In the only previous circuit decision that addressed (and rejected) the credit contention advanced by the present discharger, Steuart Transportation Company v. Allied Towing Corporation, 596 F.2d 609 (4th Cir. 1979), the owner of a discharger barge sought to offset the amount it had spent for oil removal costs against the amount for which it was liable to the United States under § 1321(f) of the Act. The Fourth Circuit concluded that § 1321 did not entitle the discharger to reimbursement. Id. at 619. The court reasoned that

[t]his subsection requires the government to coordinate all public and private efforts to remove an oil spill caused by a marine disaster. The expense of these efforts is deemed "a cost incurred by the United States Government for the purposes of [ § 1321(f)]." This means that the United States can recover all costs incurred during the cleanup operation from the shipowner who is responsible for the spill, subject to the exceptions and limitations of § 1321(f)(1). It does not mean that the owner of the polluting vessel can recover any costs from the government.

Id.

The Steuart court further observed that any recovery by a discharger of cleanup costs from the United States that is allowable under the Act, is provided for solely by § 1321(i)(1). "This subsection allows a shipowner to recover costs only if it establishes that the discharge was due to one of the causes that would excuse the owner from all liability for federal removal expenses." 596 F.2d at 619. The Senate report concerning the reasons for the enactment of this provision is illuminating, both as to the issue of intended reimbursement, as well as to the legislative intent that a shipowner or operator would be expected to take action to contain his own discharge:

§ 1321(i) ("Recovery of removal costs") provides:

(1) In any case where an owner or operator of a vessel or an onshore facility or an offshore facility from which oil or a hazardous substance is discharged in violation of subsection (b)(3) of this section acts to remove such oil or substance in accordance with regulations promulgated pursuant to this section, such owner or operator shall be entitled to recover the reasonable costs incurred in such removal upon establishing, in a suit which may be brought against the United States Government in the United States Claims Court, that such discharge was caused solely by (A) an act of God, (B) an act of war, (C) negligence on the part of the United States Government, or (D) an act or omission of a third party without regard to whether such act or omission was or was not negligent, or of any combination of the foregoing causes.

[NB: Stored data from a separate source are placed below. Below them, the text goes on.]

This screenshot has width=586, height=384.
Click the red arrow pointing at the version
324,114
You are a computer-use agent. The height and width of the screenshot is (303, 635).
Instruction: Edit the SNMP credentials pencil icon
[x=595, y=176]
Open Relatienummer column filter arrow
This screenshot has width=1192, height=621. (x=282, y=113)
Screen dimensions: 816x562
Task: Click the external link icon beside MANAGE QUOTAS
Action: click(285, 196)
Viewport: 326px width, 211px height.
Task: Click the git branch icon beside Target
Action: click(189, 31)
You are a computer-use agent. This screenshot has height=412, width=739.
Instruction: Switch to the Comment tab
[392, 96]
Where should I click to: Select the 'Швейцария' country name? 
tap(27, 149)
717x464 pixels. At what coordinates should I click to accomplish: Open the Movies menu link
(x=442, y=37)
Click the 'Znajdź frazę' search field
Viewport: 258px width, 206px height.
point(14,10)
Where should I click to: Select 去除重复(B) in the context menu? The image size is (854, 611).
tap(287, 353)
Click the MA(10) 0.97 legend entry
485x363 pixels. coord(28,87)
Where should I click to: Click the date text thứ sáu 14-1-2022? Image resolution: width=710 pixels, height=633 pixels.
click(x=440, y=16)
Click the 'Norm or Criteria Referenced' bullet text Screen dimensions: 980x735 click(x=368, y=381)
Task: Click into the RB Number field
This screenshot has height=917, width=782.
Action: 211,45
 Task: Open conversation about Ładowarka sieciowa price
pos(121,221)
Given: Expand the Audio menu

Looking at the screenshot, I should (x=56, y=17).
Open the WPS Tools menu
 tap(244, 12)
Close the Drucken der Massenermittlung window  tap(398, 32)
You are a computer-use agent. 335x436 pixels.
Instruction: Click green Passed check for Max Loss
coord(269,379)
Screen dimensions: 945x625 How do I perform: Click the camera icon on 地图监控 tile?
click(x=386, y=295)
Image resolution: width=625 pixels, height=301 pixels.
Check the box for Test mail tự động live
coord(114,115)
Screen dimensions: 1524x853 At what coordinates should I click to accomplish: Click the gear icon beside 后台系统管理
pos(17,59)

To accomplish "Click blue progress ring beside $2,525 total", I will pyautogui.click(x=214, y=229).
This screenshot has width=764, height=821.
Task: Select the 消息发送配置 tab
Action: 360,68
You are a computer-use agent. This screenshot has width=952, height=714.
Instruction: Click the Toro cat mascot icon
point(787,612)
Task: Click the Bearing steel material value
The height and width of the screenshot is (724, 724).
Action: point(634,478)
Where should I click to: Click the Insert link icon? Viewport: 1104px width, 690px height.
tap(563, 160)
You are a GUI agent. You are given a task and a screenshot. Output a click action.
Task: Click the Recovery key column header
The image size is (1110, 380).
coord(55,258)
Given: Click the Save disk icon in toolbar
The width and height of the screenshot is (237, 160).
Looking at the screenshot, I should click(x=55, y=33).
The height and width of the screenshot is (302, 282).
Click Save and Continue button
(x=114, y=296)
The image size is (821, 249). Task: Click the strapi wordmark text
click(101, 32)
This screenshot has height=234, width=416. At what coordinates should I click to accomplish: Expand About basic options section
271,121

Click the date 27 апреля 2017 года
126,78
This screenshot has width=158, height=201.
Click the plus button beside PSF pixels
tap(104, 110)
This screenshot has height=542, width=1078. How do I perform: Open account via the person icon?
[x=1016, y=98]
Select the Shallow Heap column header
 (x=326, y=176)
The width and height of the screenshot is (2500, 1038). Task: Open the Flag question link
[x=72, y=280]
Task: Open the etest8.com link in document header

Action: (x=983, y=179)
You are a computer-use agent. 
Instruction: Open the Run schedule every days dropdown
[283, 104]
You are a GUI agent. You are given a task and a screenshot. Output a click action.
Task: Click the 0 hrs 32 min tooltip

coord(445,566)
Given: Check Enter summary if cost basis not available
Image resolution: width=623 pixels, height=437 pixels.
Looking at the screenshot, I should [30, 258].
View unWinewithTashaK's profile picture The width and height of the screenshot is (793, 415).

If an oil spill occurs, the committee expects that the owner or operator will take such action as may be necessary, following notification to immediately clean up the discharge. If the owner or operator fails to do so and the United States is required to act, then the United States is authorized to collect its cost up to the limit of liability or, if the United States is able to prove that the discharge was the result of negligence or a willful act, all costs regardless of limit of liability. If the owner or operator cleans up an oil discharge and later is able to prove that the discharge was caused solely by (a) an act of God, (b) an act of war, (c) negligence on the part of the U.S. government, or (d) an act of a third party, he may recover reasonable cleanup costs from the United States in an action before the court of claims.

S.Rep. No. 91-351, 91st Cong., 1st Sess. 17-18 (1969).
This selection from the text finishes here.